--- START ---

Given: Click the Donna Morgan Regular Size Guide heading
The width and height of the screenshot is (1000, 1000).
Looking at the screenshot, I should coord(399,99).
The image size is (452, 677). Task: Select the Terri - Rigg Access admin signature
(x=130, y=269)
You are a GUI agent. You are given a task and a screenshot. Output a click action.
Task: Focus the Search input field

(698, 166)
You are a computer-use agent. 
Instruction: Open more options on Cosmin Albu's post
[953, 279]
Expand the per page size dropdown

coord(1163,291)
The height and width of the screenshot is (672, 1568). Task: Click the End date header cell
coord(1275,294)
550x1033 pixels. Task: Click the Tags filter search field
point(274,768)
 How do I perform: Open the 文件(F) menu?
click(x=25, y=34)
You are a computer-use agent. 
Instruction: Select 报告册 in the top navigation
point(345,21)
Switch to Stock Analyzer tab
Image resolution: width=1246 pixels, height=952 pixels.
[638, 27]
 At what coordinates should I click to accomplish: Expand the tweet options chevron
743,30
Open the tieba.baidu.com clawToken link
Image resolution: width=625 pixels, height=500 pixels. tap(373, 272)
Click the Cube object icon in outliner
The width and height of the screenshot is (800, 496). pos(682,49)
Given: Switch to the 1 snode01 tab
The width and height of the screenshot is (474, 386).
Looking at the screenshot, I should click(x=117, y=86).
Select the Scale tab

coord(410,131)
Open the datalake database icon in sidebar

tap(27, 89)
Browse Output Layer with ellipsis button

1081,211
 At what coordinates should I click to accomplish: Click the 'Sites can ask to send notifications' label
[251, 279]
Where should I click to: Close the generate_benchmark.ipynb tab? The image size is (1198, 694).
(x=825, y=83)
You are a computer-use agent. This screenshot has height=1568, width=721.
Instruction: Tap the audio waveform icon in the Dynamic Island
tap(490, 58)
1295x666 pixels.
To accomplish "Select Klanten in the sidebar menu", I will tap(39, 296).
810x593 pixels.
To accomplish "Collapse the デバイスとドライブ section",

--- END ---

◆ **Exercise aim**
Rewrite the items from the line containing "Select the Scale tab" through the last item, swapping "ellipsis button" for "three-dot button" and keeping everything else the same.

◆ **Complete output**
Select the Scale tab

coord(410,131)
Open the datalake database icon in sidebar

tap(27, 89)
Browse Output Layer with three-dot button

1081,211
 At what coordinates should I click to accomplish: Click the 'Sites can ask to send notifications' label
[251, 279]
Where should I click to: Close the generate_benchmark.ipynb tab? The image size is (1198, 694).
(x=825, y=83)
You are a computer-use agent. This screenshot has height=1568, width=721.
Instruction: Tap the audio waveform icon in the Dynamic Island
tap(490, 58)
1295x666 pixels.
To accomplish "Select Klanten in the sidebar menu", I will tap(39, 296).
810x593 pixels.
To accomplish "Collapse the デバイスとドライブ section",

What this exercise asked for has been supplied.